The unprecedented rate of growth in private markets is helping to finance companies, infrastructure, and innovation throughout their growth. Many investors—especially in the private wealth category—remain under-allocated to these asset classes despite their growing relevance. But with changing economic dynamics and new investment structures opening private markets, it's time to reconsider their place in a well-diversified portfolio.
The Expanding Role of Private Markets
Private markets have evolved over the last few decades into a fundamental engine of the global economy. As companies remain private longer and the number of IPOs declines, investors seeking exposure to high-growth companies are turning more and more to private equity. Private infrastructure and real estate continue to attract long-term investments for consistent, inflation-protected returns while private credit has grown as a flexible alternative to traditional financing.

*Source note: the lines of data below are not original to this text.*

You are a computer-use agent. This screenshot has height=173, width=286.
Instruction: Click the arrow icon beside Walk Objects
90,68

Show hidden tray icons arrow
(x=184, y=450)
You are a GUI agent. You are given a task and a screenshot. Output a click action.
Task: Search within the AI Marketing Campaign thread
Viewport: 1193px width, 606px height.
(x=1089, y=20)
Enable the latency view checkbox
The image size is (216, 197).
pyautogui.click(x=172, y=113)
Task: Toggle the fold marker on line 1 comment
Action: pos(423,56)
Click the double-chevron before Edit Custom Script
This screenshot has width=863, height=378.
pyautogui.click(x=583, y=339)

Private markets historically belonged to institutional investors who could navigate their complexity—including illiquidity, large minimum investments, and complicated structures—through their capacity. But new concepts like semi-liquid and evergreen funds are closing the accessibility gap and allowing wealth managers and high-net-worth individuals to incorporate private markets into their portfolios.

Source: Partners Group 2024
Why Every Portfolio Should Include Private Markets
1. Greater Potential Returns
Over extended investing horizons, private equity has often outperformed public equities. Additionally, many private credit options offer more attractive risk-adjusted yields than conventional fixed income.

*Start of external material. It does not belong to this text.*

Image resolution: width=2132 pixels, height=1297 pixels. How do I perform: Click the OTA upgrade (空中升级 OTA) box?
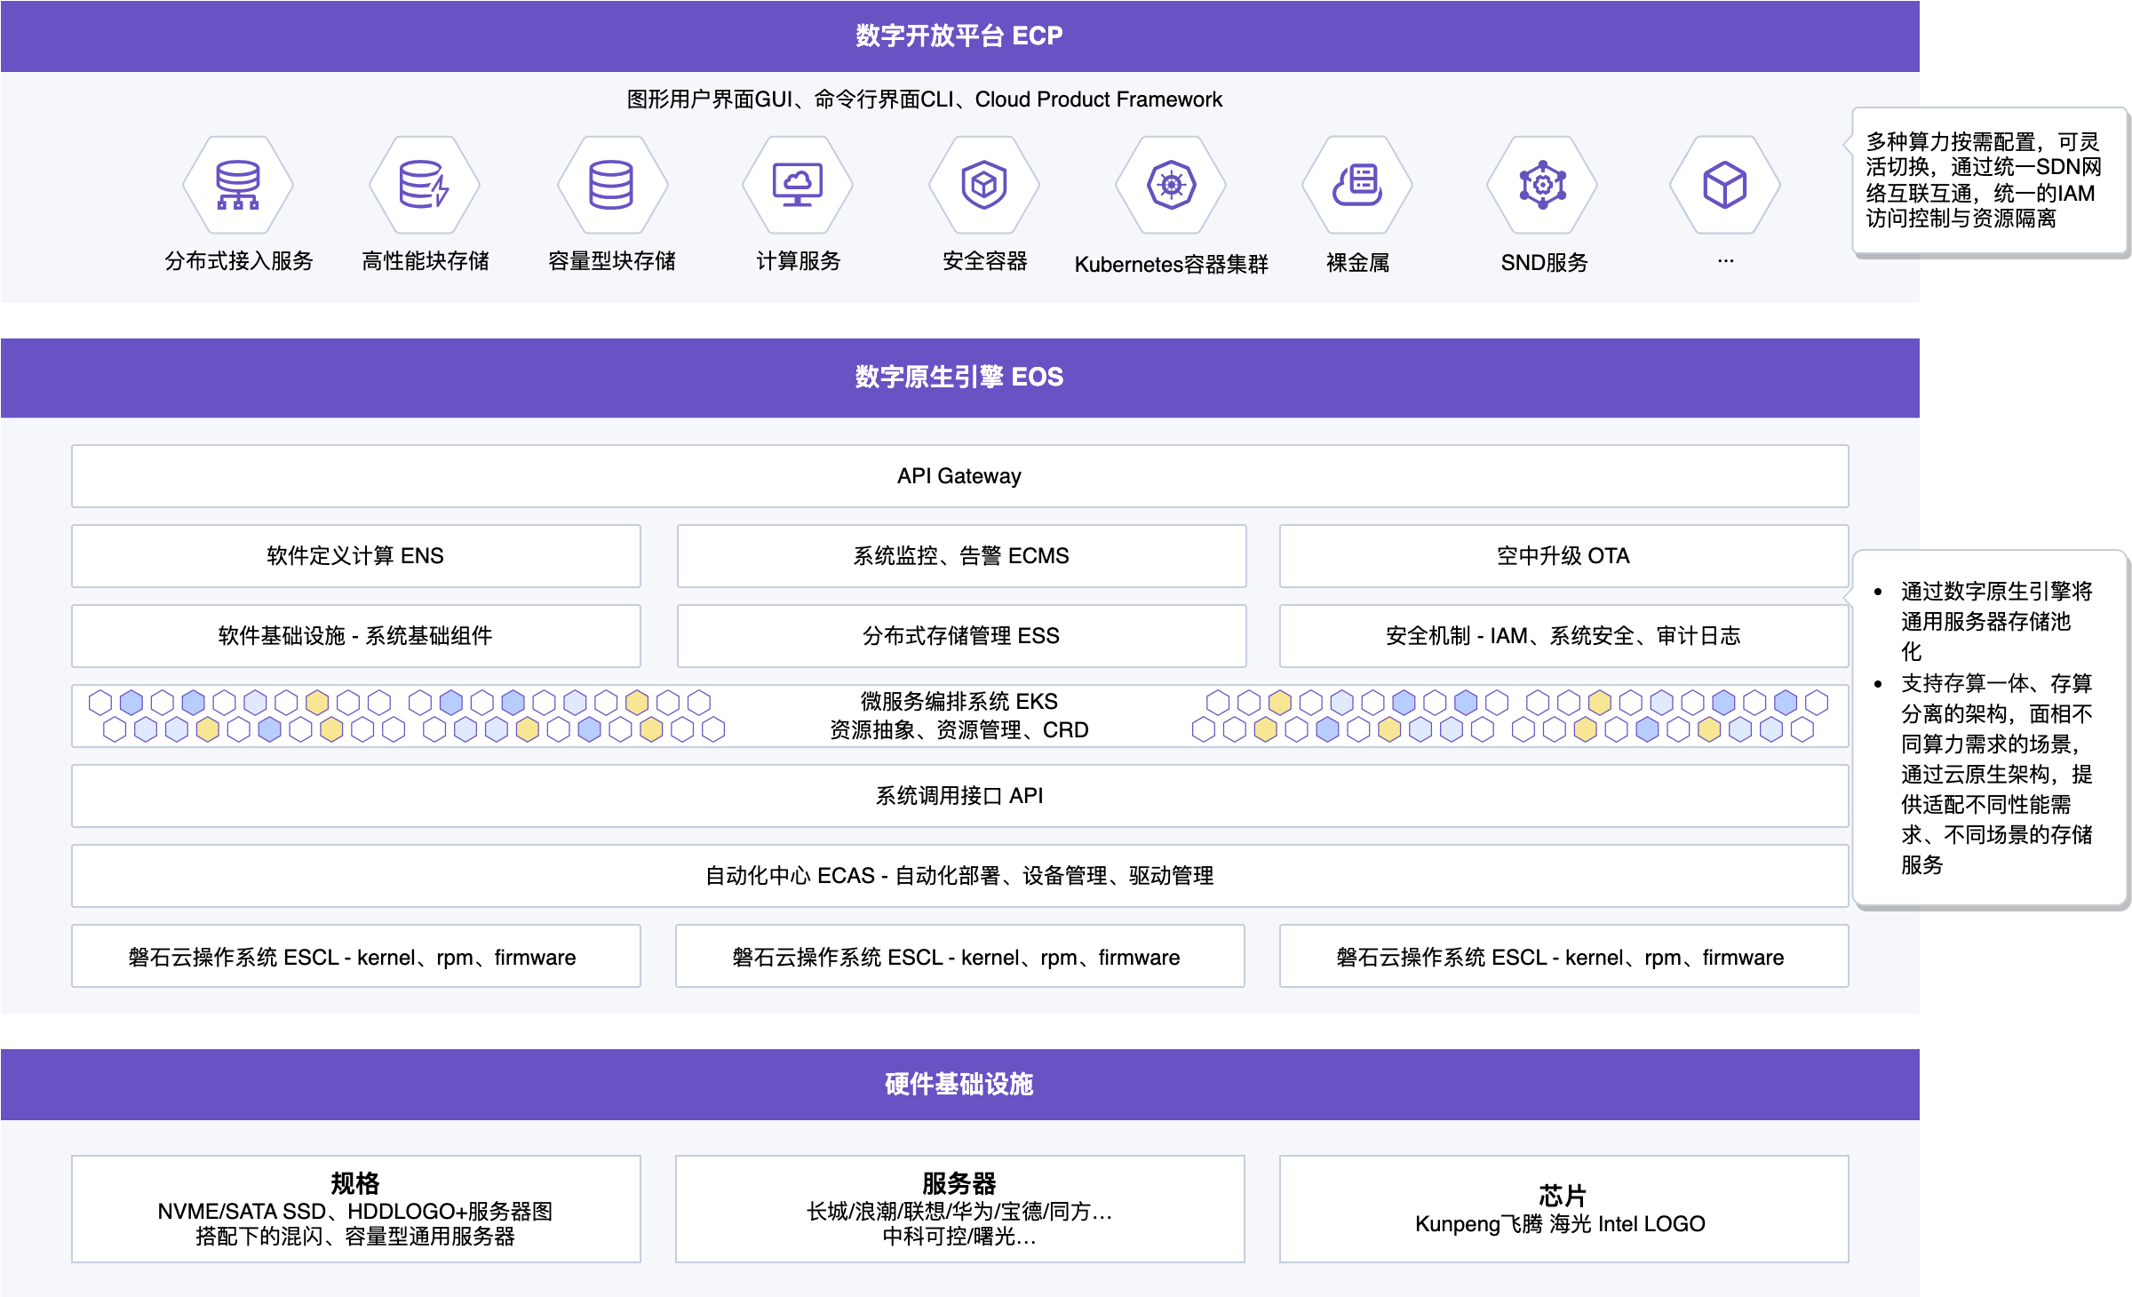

2. Diversification Benefits
Private markets have traditionally shown lower correlations with public markets, thereby helping to reduce portfolio volatility and increase overall risk-adjusted returns.
3. Access to a Broader Economy
Private enterprises account for many of the most innovative and fastest-growing businesses worldwide. Private markets provide direct access to these opportunities before they become publicly available, if they ever do.

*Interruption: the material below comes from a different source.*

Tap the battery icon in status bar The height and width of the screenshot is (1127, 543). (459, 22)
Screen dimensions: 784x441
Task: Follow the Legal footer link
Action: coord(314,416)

4. Long-Term Value Creation
Unlike public markets, where quarterly results and short-term pressures guide decisions, private market investors work with longer time horizons. This enables deeper value creation and operational improvements that help drive steady growth.
5. Inflation Protection
Private infrastructure and real estate investments are excellent hedges in uncertain economic times since they often generate consistent cash flows linked with inflation.
Closing the Private Markets Allocation Gap
Despite their clear benefits, private markets remain underrepresented in most portfolios—especially those of private wealth investors. Although structural challenges including lack of liquidity, transparency, and complexity have traditionally held them back, surveys show that financial advisers desire to expose their clients more to these opportunities.
New concepts are emerging to close this gap. Wealth managers and individual investors can now more easily gain exposure in a fashion that fits their liquidity requirements and investment objectives thanks to evergreen structures, multi-asset private market funds, and technology-driven platforms.
Looking Ahead
Private markets are no longer a specialist investment; they constitute a fundamental pillar of capital markets as their assets are projected to reach $30 trillion by the early 2030s. Those who neglect to incorporate them risk missing out on some of the most attractive opportunities for diversification and growth.
The investment landscape is changing, and portfolios must evolve with it. Now is the time to reconsider private market allocation, not in the future.